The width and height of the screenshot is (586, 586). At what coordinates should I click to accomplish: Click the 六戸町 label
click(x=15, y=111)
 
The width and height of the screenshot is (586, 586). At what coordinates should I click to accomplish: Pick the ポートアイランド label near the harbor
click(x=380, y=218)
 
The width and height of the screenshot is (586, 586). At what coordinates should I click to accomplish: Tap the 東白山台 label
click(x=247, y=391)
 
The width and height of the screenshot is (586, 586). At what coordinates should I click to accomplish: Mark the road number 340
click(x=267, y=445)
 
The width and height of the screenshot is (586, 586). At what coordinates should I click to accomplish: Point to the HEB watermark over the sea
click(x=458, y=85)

========================================

Can you rewrite all of the data above, putting "place name" wherever "label" appears and keeping everything else the same?

The width and height of the screenshot is (586, 586). At what coordinates should I click to accomplish: Click the 六戸町 place name
click(x=15, y=111)
 
The width and height of the screenshot is (586, 586). At what coordinates should I click to accomplish: Pick the ポートアイランド place name near the harbor
click(x=380, y=218)
 
The width and height of the screenshot is (586, 586). At what coordinates should I click to accomplish: Tap the 東白山台 place name
click(x=247, y=391)
 
The width and height of the screenshot is (586, 586). At what coordinates should I click to accomplish: Mark the road number 340
click(x=267, y=445)
 
The width and height of the screenshot is (586, 586). At what coordinates should I click to accomplish: Point to the HEB watermark over the sea
click(x=458, y=85)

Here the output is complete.